Ese comportamiento anómalo llamó la atención de la comunidad astronómica. El análisis posterior demostró que esas estrellas eran vestigios de una galaxia más pequeña que había sido absorbida por la Vía Láctea miles de millones de años atrás.
El hallazgo abrió una nueva ventana para reconstruir el pasado de nuestra galaxia a partir de los movimientos y la composición de las estrellas. Las estrellas detectadas revelaban una estructura coherente y diferenciada. Permitieron rastrear una antigua galaxia “canibalizada” por la Vía Láctea. Ayudaron a consolidar la idea de que las galaxias crecen por fusiones sucesivas.

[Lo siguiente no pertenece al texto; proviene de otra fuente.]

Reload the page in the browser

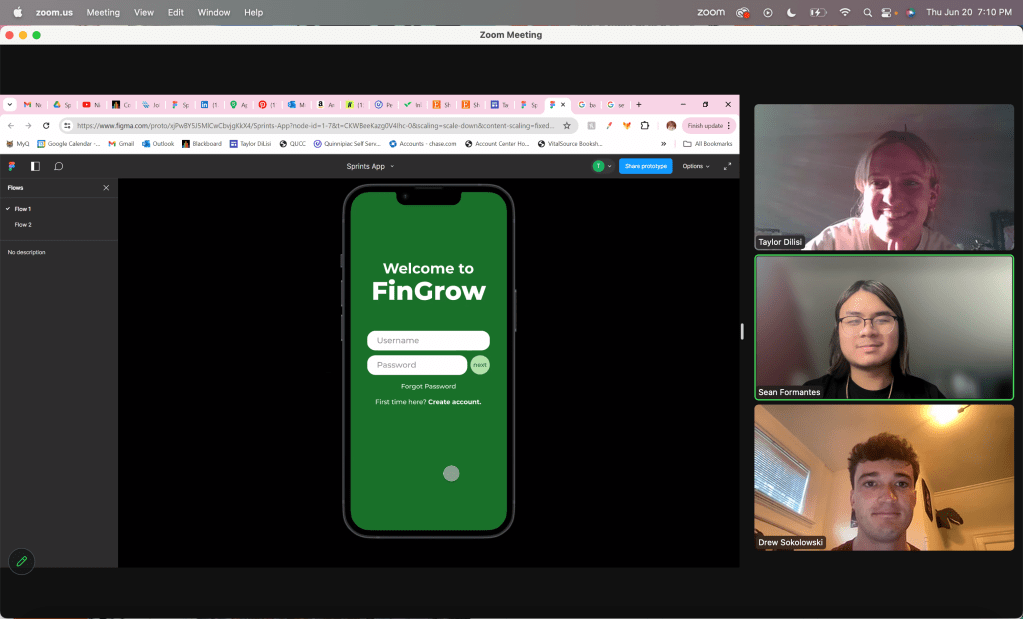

Con el tiempo, esos rastros estelares fueron bautizados como las “corrientes de Helmi”, en homenaje directo a la investigadora bahiense. Hoy son un caso de estudio clave para entender cómo se ensamblan las grandes estructuras cósmicas.
La gran colisión que moldeó la Vía Láctea
En años más recientes, Helmi volvió a ocupar un lugar central en la astrofísica gracias al análisis de los datos del satélite Gaia, de la Agencia Espacial Europea.
A partir de esa información, logró identificar la última gran fusión que experimentó la Vía Láctea. Según sus estudios, hace unos 10.000 millones de años nuestra galaxia chocó y terminó por absorber otra de tamaño considerable. Esa colisión masiva habría sido determinante para definir la estructura actual de la Vía Láctea, incluyendo la distribución de sus estrellas y la forma de su halo.”
“Después de aquella enorme colisión no hubo fusiones de gran magnitud, y la Vía Láctea tuvo tiempo para estabilizarse y adquirir el aspecto ordenado que vemos hoy”, explicó Helmi en distintas presentaciones científicas.
El reconocimiento internacional a Amina Helmi no sólo resalta su trayectoria personal, sino también el aporte de la ciencia argentina a la investigación de frontera.
Su carrera, iniciada en universidades públicas del país y proyectada luego a instituciones europeas de primer nivel, se convierte en un ejemplo del talento local con impacto global.